According to Mustafa Qadri, executive director of labor consultancy Equidem Research, the police told the prisoners that “if they can strike in hot weather, they can sleep without air conditioning.”
The government of Qatar admitted Al Bandary is under investigation for non-payment of wages and recently missed a deadline to settle outstanding salary payments. The Labor Ministry promised to compensate unpaid workers, although Qadri’s group said it was unclear how many payments have been made.
Another watchdog group called Migrant Rights accused another Bandary subsidiary, the Electro Watt Company, of not paying its workers for at least six months. Migrant Rights also repeated the accusation that Qatari police taunted detainees by turning off their air conditioning.
One of the jailed workers who spoke with Equidem Research said up to 300 migrants from Asia and Africa are being held at the detention center. Many of them said they still have not been paid for their work, by either their employers or the Qatari government.
The Associated Press on Monday noted Qatar made some reform promises to secure the 2022 World Cup from FIFA in 2010, and while it has eliminated a noxious practice called kafala that essentially made workers the property of their employers and implemented a (very low) minimum wage, other reforms are lagging.
“Have we all been duped by Qatar over the last several years?” Qadri asked in dismay.
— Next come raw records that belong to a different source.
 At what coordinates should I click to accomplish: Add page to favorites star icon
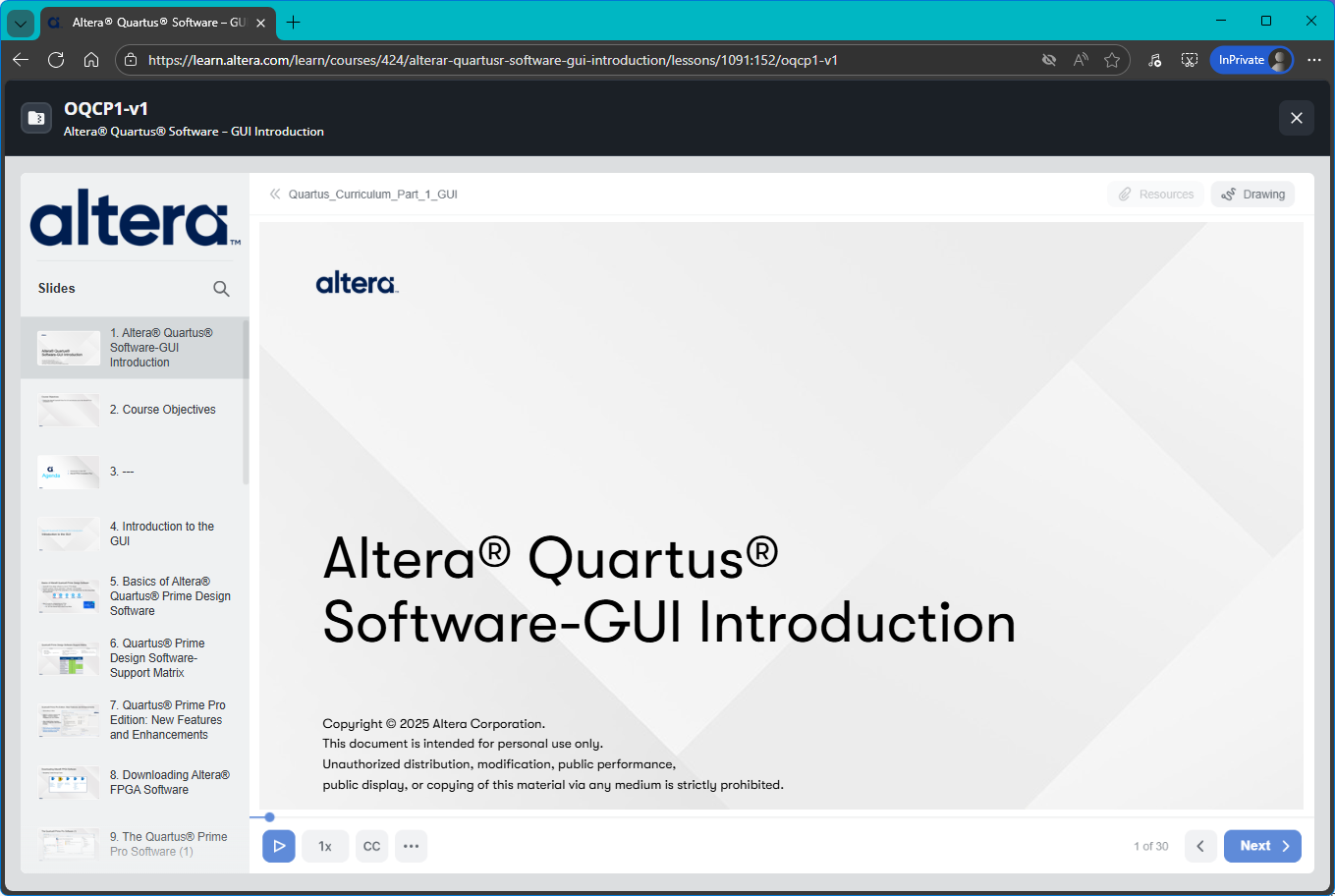[x=1112, y=60]
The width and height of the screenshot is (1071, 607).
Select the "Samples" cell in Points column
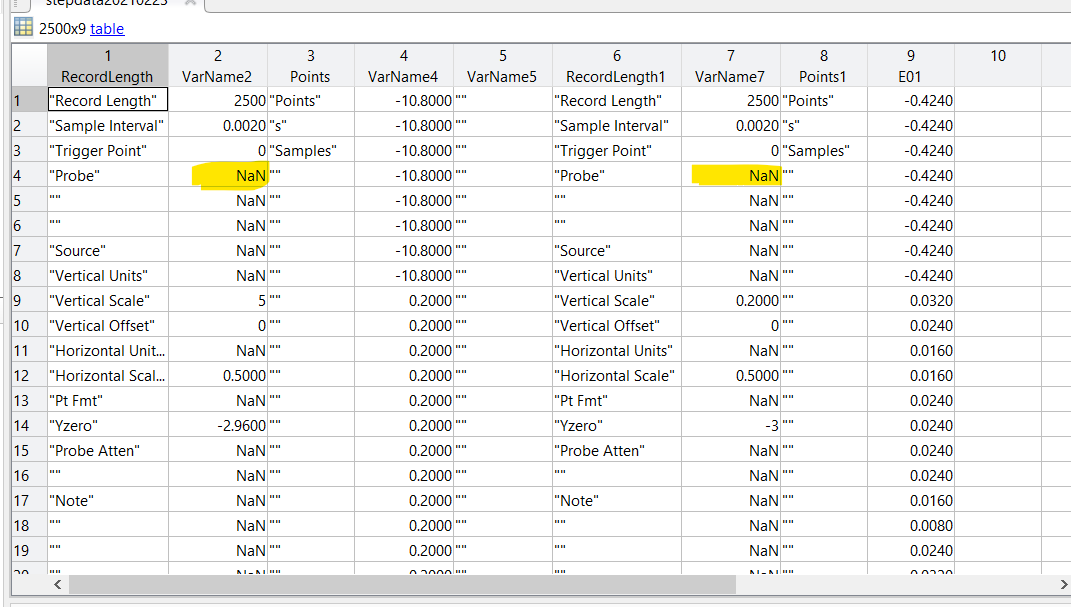[x=310, y=151]
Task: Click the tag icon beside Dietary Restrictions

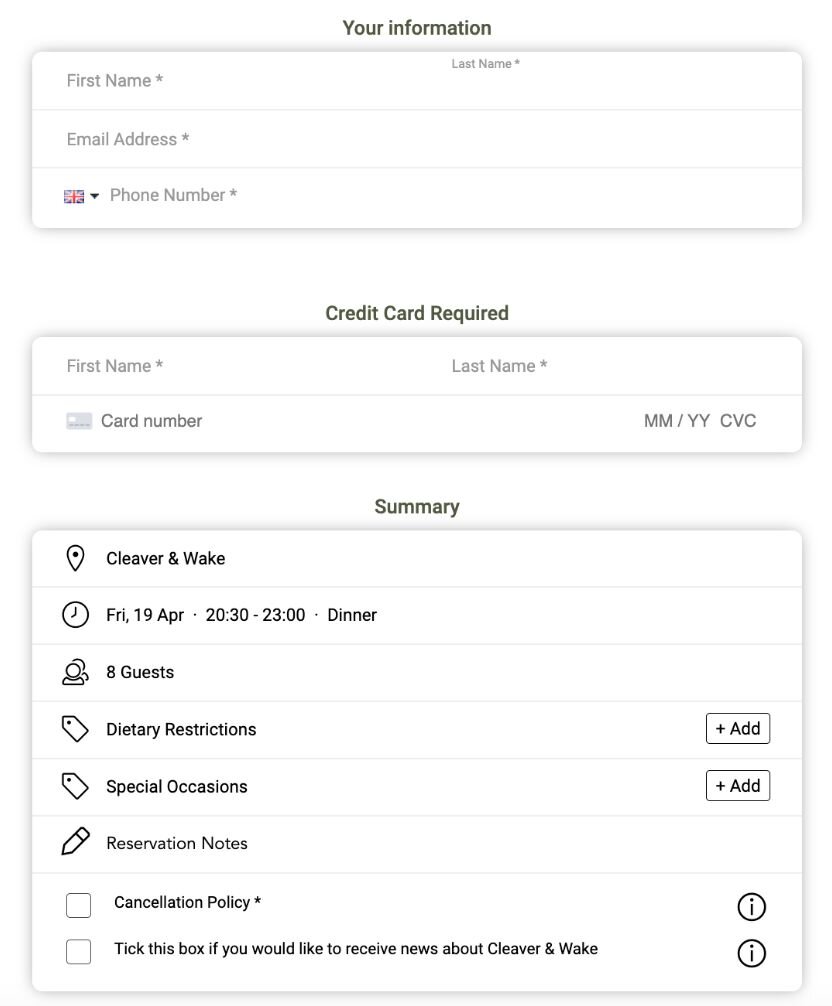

In May, a coalition of human rights groups urged FIFA to match the World Cup prize money with a donation to abused migrant workers in Qatar, including unpaid workers and those who were injured or killed preparing for the World Cup.
“In awarding the 2022 World Cup without imposing any conditions to avoid foreseeable labor rights abuses and subsequently failing to take timely and effective preventive measures in this regard, FIFA contributed to the widespread abuse of migrant workers on World Cup-related projects that followed,” the coalition said in a letter to FIFA President Gianni Infantino.
FIFA responded to the demand by claiming it was already working with the Qatari tournament organizers to ensure all compensation and benefits were paid – a claim seriously challenged by last week’s protests and arrests.